## Exercise
Transcribe exactly the lines from the one holding "The image size is (1431, 840)." to the end of the data below, including both of those lines and no others.

## Excerpted data

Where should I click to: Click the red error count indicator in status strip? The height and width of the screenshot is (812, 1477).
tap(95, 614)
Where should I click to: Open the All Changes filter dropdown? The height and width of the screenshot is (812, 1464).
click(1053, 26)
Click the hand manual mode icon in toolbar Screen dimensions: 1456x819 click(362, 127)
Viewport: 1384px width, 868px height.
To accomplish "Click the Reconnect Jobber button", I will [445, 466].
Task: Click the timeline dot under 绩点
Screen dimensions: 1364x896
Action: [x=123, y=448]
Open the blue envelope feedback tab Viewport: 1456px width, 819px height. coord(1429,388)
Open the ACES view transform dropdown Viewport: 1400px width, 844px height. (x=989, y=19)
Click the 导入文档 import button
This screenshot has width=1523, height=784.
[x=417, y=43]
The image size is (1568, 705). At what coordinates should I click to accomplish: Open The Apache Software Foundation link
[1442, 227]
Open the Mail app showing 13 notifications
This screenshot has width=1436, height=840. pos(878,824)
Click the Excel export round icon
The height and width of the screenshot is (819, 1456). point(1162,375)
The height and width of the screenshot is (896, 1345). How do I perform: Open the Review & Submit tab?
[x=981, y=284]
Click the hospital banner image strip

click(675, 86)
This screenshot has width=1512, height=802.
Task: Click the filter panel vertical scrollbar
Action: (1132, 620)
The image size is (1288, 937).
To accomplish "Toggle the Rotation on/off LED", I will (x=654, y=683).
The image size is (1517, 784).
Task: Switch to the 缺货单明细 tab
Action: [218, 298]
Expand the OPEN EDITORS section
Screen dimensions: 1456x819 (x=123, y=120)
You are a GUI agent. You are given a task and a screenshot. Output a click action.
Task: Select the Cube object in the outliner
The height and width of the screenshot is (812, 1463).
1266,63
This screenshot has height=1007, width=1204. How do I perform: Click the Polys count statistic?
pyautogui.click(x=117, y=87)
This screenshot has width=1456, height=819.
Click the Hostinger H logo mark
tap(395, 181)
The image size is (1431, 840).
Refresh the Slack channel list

## Response below
The image size is (1431, 840).
Refresh the Slack channel list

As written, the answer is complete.